The Alzheimer’s Drug Discovery Foundation (ADDF) announced that a Georgetown University Medical Center researcher has been awarded a $2.1 million grant to conduct a Phase 2 clinical trial of low-dose nilotinib (Tasigna, a cancer therapy) in patients with Alzheimer’s disease.
The grant was awarded as part of the ADDF’s initiative “Learning from Cancer Advance Treatments for Neurodegenerative Diseases,” launched in 2015 with the goal of developing new therapies and testing existing cancer therapies for their potential in treating Alzheimer’s.
Nilotinib is approved by the U.S. Food and Drug Administration (FDA) as a treatment for adult chronic myeloid leukemia (CML).
Scott Turner, MD, PhD, who won the grant, will lead the Phase 2 trial evaluating nilotinib’s safety and tolerability in about 42 Alzheimer’s patients. Other objectives include measuring whether the drug reduces inflammation and the presence of beta-amyloid and tau in spinal fluid, and evaluating patient response to tests of functional and cognitive abilities.
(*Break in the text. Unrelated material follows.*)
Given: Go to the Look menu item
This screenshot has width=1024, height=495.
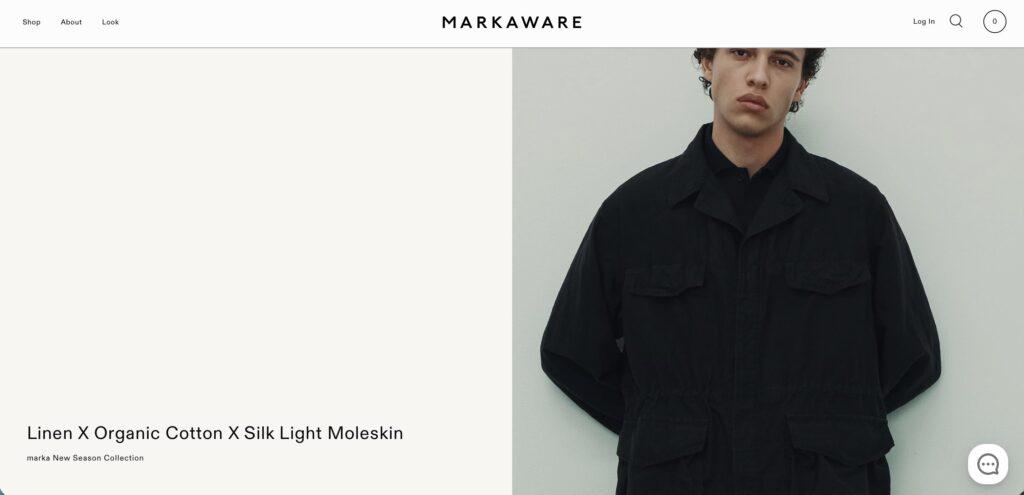Looking at the screenshot, I should tap(110, 22).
The study is expected to begin this year, with patients randomized to receive an escalating dose of nilotinib or placebo in a 1:1 ratio.
In previous preclinical studies of nilotinib, a team of Georgetown researchers found that the drug targeted neuroinflammation and misfolded proteins — two of the underlying causes of Alzheimer’s — to potentially reduce cognitive impairment. Nilotinib was seen to trigger a process that removes the toxic proteins tau and beta-amyloid from the brain before they gather into plaques and tangles. This process is called autophagy.
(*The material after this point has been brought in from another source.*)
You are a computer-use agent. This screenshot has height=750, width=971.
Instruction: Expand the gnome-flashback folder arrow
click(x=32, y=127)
The preclinical research was led by Charbel Moussa, a scientific and clinical research director for Georgetown’s Translational Neurotherapeutics Program, who will be a co-investigator in the Alzheimer’s trial. Moussa is among the scientists listed on a Georgetown patent application related to the use of nilotinib and other tyrosine kinase inhibitors to treat neurodegenerative diseases.
“Nilotinib seems to activate the cell’s garbage disposal machine, reduce plaques and tangles and reverse cognitive decline in animal models of Alzheimer’s disease. We hope that this trial will clarify the effects of nilotinib in Alzheimer’s patients,” Moussa said in a press release..
Added Turner: “By stimulating the brain’s normal autophagic process, which clears out these misfolded proteins in cells, we hope to prevent or slow the progression of Alzheimer’s. In fact, nilotinib may be a first — a broad-spectrum anti-neurodegenerative drug that targets all misfolded protein aggregates that accumulate in the brain of Alzheimer’s patients. By targeting both amyloid and tau, this study may point the way to a new strategy in Alzheimer’s disease treatment.”
Turner is co-medical director of the Translational Neurotherapeutics Program and director of Georgetown’s Memory Disorders Program.